*** ENTRIES PROVIDED Section Begins ***
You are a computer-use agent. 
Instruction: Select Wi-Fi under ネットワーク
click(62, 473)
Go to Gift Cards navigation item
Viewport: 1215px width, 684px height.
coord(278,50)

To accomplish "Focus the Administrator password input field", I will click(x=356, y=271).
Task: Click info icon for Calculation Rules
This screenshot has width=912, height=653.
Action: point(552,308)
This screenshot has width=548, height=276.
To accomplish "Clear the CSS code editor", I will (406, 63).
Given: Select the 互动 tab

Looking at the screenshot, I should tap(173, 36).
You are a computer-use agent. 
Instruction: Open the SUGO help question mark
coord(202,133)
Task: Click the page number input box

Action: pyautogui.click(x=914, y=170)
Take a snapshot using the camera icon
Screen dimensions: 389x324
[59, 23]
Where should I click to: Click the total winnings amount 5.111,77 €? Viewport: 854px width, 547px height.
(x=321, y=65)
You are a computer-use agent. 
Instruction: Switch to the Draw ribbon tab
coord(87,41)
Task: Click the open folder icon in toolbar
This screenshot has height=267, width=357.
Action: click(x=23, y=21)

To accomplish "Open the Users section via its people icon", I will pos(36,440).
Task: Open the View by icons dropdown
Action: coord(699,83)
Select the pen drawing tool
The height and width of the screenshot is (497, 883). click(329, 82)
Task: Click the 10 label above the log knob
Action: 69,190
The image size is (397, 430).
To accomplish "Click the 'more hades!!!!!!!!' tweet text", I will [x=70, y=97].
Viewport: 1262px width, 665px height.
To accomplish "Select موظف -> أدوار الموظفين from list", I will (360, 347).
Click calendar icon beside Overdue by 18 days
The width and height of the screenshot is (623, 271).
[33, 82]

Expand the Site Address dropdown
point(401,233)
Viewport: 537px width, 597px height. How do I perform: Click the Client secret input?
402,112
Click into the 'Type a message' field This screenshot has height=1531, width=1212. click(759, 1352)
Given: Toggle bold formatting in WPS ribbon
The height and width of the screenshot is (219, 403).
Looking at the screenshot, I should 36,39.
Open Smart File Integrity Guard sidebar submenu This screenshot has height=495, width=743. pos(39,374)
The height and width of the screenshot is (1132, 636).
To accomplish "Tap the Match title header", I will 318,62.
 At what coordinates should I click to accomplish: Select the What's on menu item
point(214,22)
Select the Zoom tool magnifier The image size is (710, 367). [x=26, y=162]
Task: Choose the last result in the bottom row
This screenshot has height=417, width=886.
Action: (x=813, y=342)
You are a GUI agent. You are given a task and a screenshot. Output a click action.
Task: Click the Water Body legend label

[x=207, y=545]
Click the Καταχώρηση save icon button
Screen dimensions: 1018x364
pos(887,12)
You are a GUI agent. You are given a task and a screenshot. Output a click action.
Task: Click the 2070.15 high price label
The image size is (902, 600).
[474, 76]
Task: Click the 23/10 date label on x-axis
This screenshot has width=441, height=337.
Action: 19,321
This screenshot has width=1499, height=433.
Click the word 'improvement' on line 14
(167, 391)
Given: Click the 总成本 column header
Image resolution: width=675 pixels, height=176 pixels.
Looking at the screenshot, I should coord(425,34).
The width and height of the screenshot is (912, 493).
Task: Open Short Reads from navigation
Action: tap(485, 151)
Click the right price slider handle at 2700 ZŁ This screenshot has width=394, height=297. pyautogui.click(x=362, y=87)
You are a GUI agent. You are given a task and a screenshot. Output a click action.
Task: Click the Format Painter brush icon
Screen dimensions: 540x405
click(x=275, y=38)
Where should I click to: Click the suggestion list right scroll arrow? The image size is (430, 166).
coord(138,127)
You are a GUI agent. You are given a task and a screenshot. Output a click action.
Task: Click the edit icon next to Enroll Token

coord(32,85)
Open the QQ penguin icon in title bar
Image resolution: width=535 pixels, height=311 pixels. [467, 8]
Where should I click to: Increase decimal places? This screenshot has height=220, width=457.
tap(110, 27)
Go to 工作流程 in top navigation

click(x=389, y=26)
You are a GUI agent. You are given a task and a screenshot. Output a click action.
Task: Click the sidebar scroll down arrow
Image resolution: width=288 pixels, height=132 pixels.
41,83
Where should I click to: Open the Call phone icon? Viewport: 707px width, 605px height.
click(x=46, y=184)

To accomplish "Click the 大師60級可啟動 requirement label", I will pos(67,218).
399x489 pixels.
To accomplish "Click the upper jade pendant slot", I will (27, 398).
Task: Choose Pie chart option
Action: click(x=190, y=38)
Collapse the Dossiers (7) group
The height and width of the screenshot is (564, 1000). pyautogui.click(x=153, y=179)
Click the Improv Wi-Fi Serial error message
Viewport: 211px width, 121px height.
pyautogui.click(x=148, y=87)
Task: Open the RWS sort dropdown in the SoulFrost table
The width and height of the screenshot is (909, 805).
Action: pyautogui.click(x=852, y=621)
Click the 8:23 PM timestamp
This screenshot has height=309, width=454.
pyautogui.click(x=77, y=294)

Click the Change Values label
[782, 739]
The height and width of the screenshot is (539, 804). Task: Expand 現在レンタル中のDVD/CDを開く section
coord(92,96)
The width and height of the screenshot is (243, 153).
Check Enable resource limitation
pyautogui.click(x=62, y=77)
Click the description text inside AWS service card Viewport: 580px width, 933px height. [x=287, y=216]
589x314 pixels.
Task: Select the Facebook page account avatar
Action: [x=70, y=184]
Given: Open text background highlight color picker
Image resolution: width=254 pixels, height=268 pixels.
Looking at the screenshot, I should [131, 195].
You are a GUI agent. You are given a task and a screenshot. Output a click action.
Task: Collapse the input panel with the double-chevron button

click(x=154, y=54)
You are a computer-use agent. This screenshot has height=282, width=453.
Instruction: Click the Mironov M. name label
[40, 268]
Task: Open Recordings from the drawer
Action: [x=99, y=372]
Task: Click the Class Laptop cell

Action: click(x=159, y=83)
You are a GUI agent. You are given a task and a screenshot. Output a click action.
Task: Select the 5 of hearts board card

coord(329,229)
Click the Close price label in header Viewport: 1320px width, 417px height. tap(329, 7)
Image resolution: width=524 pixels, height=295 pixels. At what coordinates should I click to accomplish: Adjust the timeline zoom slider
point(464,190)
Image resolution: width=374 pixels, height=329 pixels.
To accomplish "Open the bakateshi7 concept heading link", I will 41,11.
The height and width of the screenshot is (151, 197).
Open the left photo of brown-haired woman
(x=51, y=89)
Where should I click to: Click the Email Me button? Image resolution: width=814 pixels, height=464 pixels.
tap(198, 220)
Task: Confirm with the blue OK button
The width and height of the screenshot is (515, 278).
*** ENTRIES PROVIDED Section Ends ***
WHAT YOU ARE ASKED TO DO -
Please write the data above out again, exactly the same.

EXERCISE RESPONSE -
You are a computer-use agent. 
Instruction: Select Wi-Fi under ネットワーク
click(62, 473)
Go to Gift Cards navigation item
Viewport: 1215px width, 684px height.
coord(278,50)

To accomplish "Focus the Administrator password input field", I will click(x=356, y=271).
Task: Click info icon for Calculation Rules
This screenshot has width=912, height=653.
Action: point(552,308)
This screenshot has width=548, height=276.
To accomplish "Clear the CSS code editor", I will (406, 63).
Given: Select the 互动 tab

Looking at the screenshot, I should tap(173, 36).
You are a computer-use agent. 
Instruction: Open the SUGO help question mark
coord(202,133)
Task: Click the page number input box

Action: pyautogui.click(x=914, y=170)
Take a snapshot using the camera icon
Screen dimensions: 389x324
[59, 23]
Where should I click to: Click the total winnings amount 5.111,77 €? Viewport: 854px width, 547px height.
(x=321, y=65)
You are a computer-use agent. 
Instruction: Switch to the Draw ribbon tab
coord(87,41)
Task: Click the open folder icon in toolbar
This screenshot has height=267, width=357.
Action: click(x=23, y=21)

To accomplish "Open the Users section via its people icon", I will pos(36,440).
Task: Open the View by icons dropdown
Action: coord(699,83)
Select the pen drawing tool
The height and width of the screenshot is (497, 883). click(329, 82)
Task: Click the 10 label above the log knob
Action: 69,190
The image size is (397, 430).
To accomplish "Click the 'more hades!!!!!!!!' tweet text", I will [x=70, y=97].
Viewport: 1262px width, 665px height.
To accomplish "Select موظف -> أدوار الموظفين from list", I will (360, 347).
Click calendar icon beside Overdue by 18 days
The width and height of the screenshot is (623, 271).
[33, 82]

Expand the Site Address dropdown
point(401,233)
Viewport: 537px width, 597px height. How do I perform: Click the Client secret input?
402,112
Click into the 'Type a message' field This screenshot has height=1531, width=1212. click(759, 1352)
Given: Toggle bold formatting in WPS ribbon
The height and width of the screenshot is (219, 403).
Looking at the screenshot, I should 36,39.
Open Smart File Integrity Guard sidebar submenu This screenshot has height=495, width=743. pos(39,374)
The height and width of the screenshot is (1132, 636).
To accomplish "Tap the Match title header", I will 318,62.
 At what coordinates should I click to accomplish: Select the What's on menu item
point(214,22)
Select the Zoom tool magnifier The image size is (710, 367). [x=26, y=162]
Task: Choose the last result in the bottom row
This screenshot has height=417, width=886.
Action: (x=813, y=342)
You are a GUI agent. You are given a task and a screenshot. Output a click action.
Task: Click the Water Body legend label

[x=207, y=545]
Click the Καταχώρηση save icon button
Screen dimensions: 1018x364
pos(887,12)
You are a GUI agent. You are given a task and a screenshot. Output a click action.
Task: Click the 2070.15 high price label
The image size is (902, 600).
[474, 76]
Task: Click the 23/10 date label on x-axis
This screenshot has width=441, height=337.
Action: 19,321
This screenshot has width=1499, height=433.
Click the word 'improvement' on line 14
(167, 391)
Given: Click the 总成本 column header
Image resolution: width=675 pixels, height=176 pixels.
Looking at the screenshot, I should coord(425,34).
The width and height of the screenshot is (912, 493).
Task: Open Short Reads from navigation
Action: tap(485, 151)
Click the right price slider handle at 2700 ZŁ This screenshot has width=394, height=297. pyautogui.click(x=362, y=87)
You are a GUI agent. You are given a task and a screenshot. Output a click action.
Task: Click the Format Painter brush icon
Screen dimensions: 540x405
click(x=275, y=38)
Where should I click to: Click the suggestion list right scroll arrow? The image size is (430, 166).
coord(138,127)
You are a GUI agent. You are given a task and a screenshot. Output a click action.
Task: Click the edit icon next to Enroll Token

coord(32,85)
Open the QQ penguin icon in title bar
Image resolution: width=535 pixels, height=311 pixels. [467, 8]
Where should I click to: Increase decimal places? This screenshot has height=220, width=457.
tap(110, 27)
Go to 工作流程 in top navigation

click(x=389, y=26)
You are a GUI agent. You are given a task and a screenshot. Output a click action.
Task: Click the sidebar scroll down arrow
Image resolution: width=288 pixels, height=132 pixels.
41,83
Where should I click to: Open the Call phone icon? Viewport: 707px width, 605px height.
click(x=46, y=184)

To accomplish "Click the 大師60級可啟動 requirement label", I will pos(67,218).
399x489 pixels.
To accomplish "Click the upper jade pendant slot", I will (27, 398).
Task: Choose Pie chart option
Action: click(x=190, y=38)
Collapse the Dossiers (7) group
The height and width of the screenshot is (564, 1000). pyautogui.click(x=153, y=179)
Click the Improv Wi-Fi Serial error message
Viewport: 211px width, 121px height.
pyautogui.click(x=148, y=87)
Task: Open the RWS sort dropdown in the SoulFrost table
The width and height of the screenshot is (909, 805).
Action: pyautogui.click(x=852, y=621)
Click the 8:23 PM timestamp
This screenshot has height=309, width=454.
pyautogui.click(x=77, y=294)

Click the Change Values label
[782, 739]
The height and width of the screenshot is (539, 804). Task: Expand 現在レンタル中のDVD/CDを開く section
coord(92,96)
The width and height of the screenshot is (243, 153).
Check Enable resource limitation
pyautogui.click(x=62, y=77)
Click the description text inside AWS service card Viewport: 580px width, 933px height. [x=287, y=216]
589x314 pixels.
Task: Select the Facebook page account avatar
Action: [x=70, y=184]
Given: Open text background highlight color picker
Image resolution: width=254 pixels, height=268 pixels.
Looking at the screenshot, I should [131, 195].
You are a GUI agent. You are given a task and a screenshot. Output a click action.
Task: Collapse the input panel with the double-chevron button

click(x=154, y=54)
You are a computer-use agent. This screenshot has height=282, width=453.
Instruction: Click the Mironov M. name label
[40, 268]
Task: Open Recordings from the drawer
Action: [x=99, y=372]
Task: Click the Class Laptop cell

Action: click(x=159, y=83)
You are a GUI agent. You are given a task and a screenshot. Output a click action.
Task: Select the 5 of hearts board card

coord(329,229)
Click the Close price label in header Viewport: 1320px width, 417px height. tap(329, 7)
Image resolution: width=524 pixels, height=295 pixels. At what coordinates should I click to accomplish: Adjust the timeline zoom slider
point(464,190)
Image resolution: width=374 pixels, height=329 pixels.
To accomplish "Open the bakateshi7 concept heading link", I will 41,11.
The height and width of the screenshot is (151, 197).
Open the left photo of brown-haired woman
(x=51, y=89)
Where should I click to: Click the Email Me button? Image resolution: width=814 pixels, height=464 pixels.
tap(198, 220)
Task: Confirm with the blue OK button
The width and height of the screenshot is (515, 278).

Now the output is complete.